Siap-siap memancing |
Karena judulnya "memancing", maka para pria (Kanda, Rio, Aloy) mempersiapkan alat pancing masing-masing. Mereka sempat kebingungan mencari tempat penjualan umpan hidup seperti jangkrik, kodok, cacing, dsb. Rencana mancing gagal total jika di tengah jalan kami tidak teliti mencari toko yang dimaksud. Di sana, kami membeli satu kantong kecil berisi jangkrik seharga 10 ribu. Isinya lumayan banyak. Jadi deh mancing. ^^
Jangkrik boss! |
Sebenarnya sih, kalaupun tidak dapat umpan dan tidak jadi mancing, mereka bertiga tetap berencana jalan-jalan, sekadar berkeliling menyesatkan diri. Iya, menyesatkan diri, soalnya kami berempat sama-sama rantau sih. Jadi ya gitu deh.
Saya sih senang saja diajak jalan-jalan walaupun cuma sekadar menyesatkan diri. Malah menurut saya tersesat itu kadang diperlukan. Dengan tersesat, kadangkala kita bisa menemukan teman baik yang setia. Kalau beruntung, kita juga bisa ketemu tempat cantik yang menyenangkan. Bisa buat bahan ngeblog. Eeh.. Hhihihi
Kami pun memulai perjalanan menuju arah luar kota. Kata Kanda, itu jalan ke arah Kampung Bika. Di sana kami sempat melewati jalan yang tidak ada tiang listriknya, wih.. Setelah melewati perkampungan warga, kami singgah di sekitar lahan terbuka dekat kapal agen solar dan minyak tanah terapung --semacam pertamina di atas air.
Di sana Kanda bukannya langsung menyiapkan alat pancingnya. Ia malah pergi mengeksplorasi tanaman. Yah begitulah kelakuan pencinta tanaman. Nah, kalau Rio dan Aloy tetap konsisten memancing. Mereka kelihatan sibuk mempersiapkan tali pancing dan umpan. Setelah kembali dari mbolang, barulah Kanda tergerak untuk ikut memancing. Saya sih nonton saja. Saya tidak pernah memancing sebelumnya dan tidak terlalu tertarik dengan kegiatan ini. Saya lebih tertarik menaiki pertamina terapungnya. Hehe.
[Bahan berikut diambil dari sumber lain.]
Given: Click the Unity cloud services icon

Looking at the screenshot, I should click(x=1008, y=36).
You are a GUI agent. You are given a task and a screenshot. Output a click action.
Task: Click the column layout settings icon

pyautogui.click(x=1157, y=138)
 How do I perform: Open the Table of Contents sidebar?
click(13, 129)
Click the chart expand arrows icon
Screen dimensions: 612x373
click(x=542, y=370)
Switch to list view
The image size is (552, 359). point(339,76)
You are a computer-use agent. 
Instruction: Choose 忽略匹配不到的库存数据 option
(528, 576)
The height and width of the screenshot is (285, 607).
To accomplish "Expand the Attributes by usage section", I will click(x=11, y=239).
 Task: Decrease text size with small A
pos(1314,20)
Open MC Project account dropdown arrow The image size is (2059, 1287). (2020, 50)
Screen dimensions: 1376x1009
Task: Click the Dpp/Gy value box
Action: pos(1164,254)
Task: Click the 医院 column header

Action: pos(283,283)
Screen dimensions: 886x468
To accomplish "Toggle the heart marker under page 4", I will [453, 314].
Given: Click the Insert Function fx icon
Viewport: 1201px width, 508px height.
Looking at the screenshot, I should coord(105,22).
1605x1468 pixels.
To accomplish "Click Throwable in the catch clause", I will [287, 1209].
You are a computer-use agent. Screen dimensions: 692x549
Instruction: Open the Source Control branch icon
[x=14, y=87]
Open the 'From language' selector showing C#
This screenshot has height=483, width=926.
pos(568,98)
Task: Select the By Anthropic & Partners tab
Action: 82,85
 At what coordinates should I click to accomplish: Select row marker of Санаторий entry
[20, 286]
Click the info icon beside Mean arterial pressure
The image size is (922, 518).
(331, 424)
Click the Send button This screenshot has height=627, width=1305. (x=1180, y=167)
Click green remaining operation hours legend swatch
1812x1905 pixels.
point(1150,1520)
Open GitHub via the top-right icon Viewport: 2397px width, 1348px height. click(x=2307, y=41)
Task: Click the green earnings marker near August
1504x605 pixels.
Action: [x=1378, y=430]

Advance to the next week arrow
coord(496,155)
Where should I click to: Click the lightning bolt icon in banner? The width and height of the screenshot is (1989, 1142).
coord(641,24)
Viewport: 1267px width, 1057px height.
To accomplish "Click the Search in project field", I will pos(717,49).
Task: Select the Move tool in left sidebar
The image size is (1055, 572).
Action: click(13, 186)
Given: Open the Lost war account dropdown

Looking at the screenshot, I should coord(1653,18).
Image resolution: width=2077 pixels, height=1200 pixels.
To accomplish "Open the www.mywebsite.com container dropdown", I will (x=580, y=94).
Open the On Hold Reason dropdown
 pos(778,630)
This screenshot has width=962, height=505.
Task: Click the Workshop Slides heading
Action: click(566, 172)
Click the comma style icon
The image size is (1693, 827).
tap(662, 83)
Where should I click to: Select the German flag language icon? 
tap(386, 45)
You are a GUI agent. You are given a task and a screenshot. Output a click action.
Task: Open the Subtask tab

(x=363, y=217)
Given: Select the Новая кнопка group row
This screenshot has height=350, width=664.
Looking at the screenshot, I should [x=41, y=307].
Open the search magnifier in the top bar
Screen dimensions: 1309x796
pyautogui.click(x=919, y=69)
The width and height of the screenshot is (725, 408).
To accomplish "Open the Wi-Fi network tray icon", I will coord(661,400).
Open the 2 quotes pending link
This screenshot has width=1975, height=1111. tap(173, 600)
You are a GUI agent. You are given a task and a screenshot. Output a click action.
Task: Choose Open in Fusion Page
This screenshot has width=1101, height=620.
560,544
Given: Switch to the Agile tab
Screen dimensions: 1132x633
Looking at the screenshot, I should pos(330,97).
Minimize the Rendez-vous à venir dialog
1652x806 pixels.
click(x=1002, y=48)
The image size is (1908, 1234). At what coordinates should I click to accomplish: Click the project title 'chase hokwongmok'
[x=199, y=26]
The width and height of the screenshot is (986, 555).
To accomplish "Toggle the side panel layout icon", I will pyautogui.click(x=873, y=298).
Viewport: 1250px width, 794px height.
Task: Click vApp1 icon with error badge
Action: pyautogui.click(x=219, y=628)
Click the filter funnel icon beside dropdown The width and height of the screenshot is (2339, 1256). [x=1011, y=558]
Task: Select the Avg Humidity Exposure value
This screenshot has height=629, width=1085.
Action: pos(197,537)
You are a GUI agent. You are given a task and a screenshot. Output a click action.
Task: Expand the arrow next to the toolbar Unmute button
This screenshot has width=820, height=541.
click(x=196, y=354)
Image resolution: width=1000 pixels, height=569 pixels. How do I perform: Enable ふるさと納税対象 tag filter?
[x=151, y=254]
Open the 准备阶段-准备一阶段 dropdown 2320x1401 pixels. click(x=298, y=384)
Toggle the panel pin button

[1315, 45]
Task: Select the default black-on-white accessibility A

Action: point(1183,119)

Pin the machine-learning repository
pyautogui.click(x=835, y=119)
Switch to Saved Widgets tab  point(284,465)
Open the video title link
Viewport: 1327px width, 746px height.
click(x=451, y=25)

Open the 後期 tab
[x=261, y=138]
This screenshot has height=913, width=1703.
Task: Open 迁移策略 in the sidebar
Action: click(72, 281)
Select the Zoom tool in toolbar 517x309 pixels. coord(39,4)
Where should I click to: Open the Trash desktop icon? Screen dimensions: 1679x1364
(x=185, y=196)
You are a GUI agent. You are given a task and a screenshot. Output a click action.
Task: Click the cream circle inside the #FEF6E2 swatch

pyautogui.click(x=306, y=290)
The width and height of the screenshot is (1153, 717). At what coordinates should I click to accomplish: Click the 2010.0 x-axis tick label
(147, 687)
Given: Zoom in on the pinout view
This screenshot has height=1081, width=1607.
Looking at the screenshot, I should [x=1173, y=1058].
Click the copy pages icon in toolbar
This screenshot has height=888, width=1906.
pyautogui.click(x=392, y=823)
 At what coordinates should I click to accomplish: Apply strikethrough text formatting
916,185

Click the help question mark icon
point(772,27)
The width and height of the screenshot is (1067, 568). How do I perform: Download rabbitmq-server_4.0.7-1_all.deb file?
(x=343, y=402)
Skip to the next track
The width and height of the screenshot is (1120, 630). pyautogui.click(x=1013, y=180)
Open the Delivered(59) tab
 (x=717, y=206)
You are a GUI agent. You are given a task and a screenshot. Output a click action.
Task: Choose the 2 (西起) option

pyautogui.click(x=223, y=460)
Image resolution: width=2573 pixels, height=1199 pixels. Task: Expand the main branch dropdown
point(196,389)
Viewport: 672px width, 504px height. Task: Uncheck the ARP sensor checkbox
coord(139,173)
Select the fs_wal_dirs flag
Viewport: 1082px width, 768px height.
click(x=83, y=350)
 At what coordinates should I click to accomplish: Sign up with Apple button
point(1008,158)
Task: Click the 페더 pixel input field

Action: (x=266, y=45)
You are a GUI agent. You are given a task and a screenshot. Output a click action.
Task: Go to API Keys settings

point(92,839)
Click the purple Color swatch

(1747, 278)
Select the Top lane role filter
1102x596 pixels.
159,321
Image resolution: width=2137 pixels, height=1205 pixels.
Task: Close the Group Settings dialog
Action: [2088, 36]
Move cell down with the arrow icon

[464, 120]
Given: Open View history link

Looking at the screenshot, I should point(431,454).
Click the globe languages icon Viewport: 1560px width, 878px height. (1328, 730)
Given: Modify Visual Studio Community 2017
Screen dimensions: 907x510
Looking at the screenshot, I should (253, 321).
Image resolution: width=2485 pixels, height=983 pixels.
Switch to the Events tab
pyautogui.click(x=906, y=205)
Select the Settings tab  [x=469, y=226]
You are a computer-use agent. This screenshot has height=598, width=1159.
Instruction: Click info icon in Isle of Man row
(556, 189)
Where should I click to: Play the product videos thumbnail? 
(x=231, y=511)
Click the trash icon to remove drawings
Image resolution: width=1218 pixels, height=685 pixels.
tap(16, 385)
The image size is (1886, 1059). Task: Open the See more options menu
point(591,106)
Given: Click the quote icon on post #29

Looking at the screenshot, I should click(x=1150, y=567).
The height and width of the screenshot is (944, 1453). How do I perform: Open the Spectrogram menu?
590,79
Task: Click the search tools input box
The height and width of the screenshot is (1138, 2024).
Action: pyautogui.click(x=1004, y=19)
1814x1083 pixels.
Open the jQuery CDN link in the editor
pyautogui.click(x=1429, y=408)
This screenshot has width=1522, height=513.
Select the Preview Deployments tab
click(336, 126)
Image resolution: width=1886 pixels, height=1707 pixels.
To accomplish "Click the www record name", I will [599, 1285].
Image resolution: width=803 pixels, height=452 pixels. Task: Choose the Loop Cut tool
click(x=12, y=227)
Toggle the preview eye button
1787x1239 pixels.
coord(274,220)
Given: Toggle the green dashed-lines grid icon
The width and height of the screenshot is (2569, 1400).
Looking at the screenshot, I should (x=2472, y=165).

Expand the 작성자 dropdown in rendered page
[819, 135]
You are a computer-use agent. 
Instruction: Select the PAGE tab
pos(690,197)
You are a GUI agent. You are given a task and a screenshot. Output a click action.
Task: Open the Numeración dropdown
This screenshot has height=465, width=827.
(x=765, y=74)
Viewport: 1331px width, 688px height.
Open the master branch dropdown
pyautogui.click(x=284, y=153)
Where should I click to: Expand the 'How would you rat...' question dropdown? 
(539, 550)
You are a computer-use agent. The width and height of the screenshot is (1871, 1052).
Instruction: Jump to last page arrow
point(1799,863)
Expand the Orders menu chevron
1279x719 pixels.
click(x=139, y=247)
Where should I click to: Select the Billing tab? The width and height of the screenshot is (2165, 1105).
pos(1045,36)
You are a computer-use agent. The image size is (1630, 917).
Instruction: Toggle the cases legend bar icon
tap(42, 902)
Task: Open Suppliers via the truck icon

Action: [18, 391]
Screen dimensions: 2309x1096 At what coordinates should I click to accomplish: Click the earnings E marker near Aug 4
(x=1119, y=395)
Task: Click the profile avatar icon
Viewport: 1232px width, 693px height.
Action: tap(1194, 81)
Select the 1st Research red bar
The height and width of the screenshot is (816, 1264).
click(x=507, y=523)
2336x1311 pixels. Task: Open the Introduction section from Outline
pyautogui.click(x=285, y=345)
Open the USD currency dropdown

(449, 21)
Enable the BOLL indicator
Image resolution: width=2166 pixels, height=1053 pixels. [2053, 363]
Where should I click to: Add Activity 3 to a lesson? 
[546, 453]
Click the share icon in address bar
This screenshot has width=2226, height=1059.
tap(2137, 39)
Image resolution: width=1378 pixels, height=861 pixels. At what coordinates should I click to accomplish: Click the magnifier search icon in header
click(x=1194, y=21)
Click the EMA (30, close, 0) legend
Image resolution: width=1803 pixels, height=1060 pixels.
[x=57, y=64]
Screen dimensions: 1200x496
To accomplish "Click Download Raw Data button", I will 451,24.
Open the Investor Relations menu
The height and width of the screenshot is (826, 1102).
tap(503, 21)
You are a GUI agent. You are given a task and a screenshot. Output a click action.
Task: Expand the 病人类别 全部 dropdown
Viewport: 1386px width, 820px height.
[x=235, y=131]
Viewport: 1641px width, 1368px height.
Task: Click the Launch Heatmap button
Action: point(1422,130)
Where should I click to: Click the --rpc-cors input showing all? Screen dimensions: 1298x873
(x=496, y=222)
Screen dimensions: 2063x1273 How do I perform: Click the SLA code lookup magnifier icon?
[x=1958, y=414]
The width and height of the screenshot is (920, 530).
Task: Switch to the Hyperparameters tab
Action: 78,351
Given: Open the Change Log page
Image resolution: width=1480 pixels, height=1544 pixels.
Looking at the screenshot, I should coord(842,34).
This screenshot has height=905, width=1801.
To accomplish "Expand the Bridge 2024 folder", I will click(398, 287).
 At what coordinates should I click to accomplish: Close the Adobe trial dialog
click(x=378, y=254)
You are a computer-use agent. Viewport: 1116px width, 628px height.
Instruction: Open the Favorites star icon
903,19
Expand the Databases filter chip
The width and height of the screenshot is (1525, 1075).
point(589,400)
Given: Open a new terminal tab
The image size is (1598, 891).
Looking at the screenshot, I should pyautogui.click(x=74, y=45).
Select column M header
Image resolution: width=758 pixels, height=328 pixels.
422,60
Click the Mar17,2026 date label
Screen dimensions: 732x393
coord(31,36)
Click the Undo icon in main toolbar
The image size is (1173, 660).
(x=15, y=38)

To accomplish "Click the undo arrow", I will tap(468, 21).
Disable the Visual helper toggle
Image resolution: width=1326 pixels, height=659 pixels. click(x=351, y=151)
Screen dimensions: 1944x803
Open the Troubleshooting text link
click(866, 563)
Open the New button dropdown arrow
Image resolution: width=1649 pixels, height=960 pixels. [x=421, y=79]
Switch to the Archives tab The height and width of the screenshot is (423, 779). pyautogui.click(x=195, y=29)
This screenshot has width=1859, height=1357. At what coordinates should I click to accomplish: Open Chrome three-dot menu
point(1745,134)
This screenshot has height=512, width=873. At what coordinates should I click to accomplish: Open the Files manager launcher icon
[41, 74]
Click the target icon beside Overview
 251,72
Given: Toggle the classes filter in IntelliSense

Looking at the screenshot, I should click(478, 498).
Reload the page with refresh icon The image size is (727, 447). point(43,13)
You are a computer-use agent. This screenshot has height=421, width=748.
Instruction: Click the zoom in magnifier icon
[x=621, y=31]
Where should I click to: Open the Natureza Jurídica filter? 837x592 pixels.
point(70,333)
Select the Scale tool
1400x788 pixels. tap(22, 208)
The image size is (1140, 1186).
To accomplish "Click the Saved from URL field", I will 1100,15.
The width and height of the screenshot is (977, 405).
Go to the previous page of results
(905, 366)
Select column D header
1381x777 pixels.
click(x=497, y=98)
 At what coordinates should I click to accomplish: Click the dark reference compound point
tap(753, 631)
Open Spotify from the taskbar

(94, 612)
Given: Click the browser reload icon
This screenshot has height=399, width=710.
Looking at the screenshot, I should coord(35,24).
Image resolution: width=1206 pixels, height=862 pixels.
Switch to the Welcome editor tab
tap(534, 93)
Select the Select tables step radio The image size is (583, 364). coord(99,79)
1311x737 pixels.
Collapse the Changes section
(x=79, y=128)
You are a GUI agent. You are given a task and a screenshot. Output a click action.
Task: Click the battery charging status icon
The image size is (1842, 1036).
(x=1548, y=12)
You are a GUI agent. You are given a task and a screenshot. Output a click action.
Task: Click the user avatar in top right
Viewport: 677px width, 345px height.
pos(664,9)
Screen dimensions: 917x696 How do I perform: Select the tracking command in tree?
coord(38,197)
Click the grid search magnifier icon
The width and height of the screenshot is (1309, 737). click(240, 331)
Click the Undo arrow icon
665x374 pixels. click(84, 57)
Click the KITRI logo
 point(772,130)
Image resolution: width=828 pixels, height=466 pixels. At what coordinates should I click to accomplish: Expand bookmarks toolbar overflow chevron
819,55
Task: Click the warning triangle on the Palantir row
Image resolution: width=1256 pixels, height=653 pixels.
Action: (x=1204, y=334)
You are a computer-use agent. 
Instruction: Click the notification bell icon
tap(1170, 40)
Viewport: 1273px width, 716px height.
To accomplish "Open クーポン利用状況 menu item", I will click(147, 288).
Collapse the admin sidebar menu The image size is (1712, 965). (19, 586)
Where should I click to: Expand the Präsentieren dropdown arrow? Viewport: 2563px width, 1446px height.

[Nanti deh kalau sempat saya akan cerita tentang itu]
Kami berempat menaiki kapal agen solar dan minyak tanah terapung. Sayang disayang, air sungai sedang pasang dan airnya cukup deras saat kami datang. Konon sulit memancing di air yang seperti ini. Tidak apa tidak dapat ikan, yang penting diinventaris dulu. Setelah menikmati pemandangan sebentar, kami melanjutkan perjalanan mencari spot pemancingan lain.
Berbalik arah melewati jalan yang sama, kami sempat singgah di sungai kecil di tepi jalan dekat jembatan yang sepertinya banyak ikan. Ada jala dan joran bambu yang dibiarkan di sana. Mereka bertiga bersemangat lagi, mancing lagi.
Tempat ini cantik, tapi kami hanya sebentar di sana. Soalnya mata kail yang dipakai tidak sesuai dengan ukuran ikan di situ, terlalu besar. Mereka tidak bawa mata kail yang lebih kecil.
Perjalanan dilanjutkan. Setelah singgah sebentar di masjid pinggir jalan untuk menunaikan sholat ashar, mobil dikendarai ke arah Kampung Melapi. Jalan di sini tidak kalah sepi, tapi kondisinya mulus.
Persinggahan pertama kami di jalur ini adalah tempat yang cantik, tapi saya tidak tahu nama tempatnya. Di sana air deras, jadi kami hanya bersantai sebentar. Rio dan Aloy sempat syuting video singkat sementara saya dan Kanda main lempar batu. Kanda hebat lo, bisa melempar batu sampai bisa meloncat. Hhihi. Jangan tanya saya. :p
lempar batu sembunyi senyum, eaaak xD |
Btw, lokasi ini mengingatkan saya pada adegan Ron ngajarin Hermione melempar batu di film Harry Potter 7 part 2. Romantis, deh. Hihihi. Sayangnya adegan itu dipotong karena mungkin dianggap kurang penting untuk jalan cerita. *ini kenapa jadi ngomongin Harpot ya, ✌
Kami melanjutkan perjalanan. Di jalur ini, kami bisa melihat beberapa rumah betang dari jalan raya. Rumah-rumah tradisional itu yang masih ditempati, lho. Keren! Buat yang penasaran dengan permukiman komunal tradisional masyarakat Dayak, main ke sini deh. Sayang saya tidak punya satupun dokumentasi foto tentang ini, soalnya hp saya sudah kehabisan baterai di lokasi sebelumnya.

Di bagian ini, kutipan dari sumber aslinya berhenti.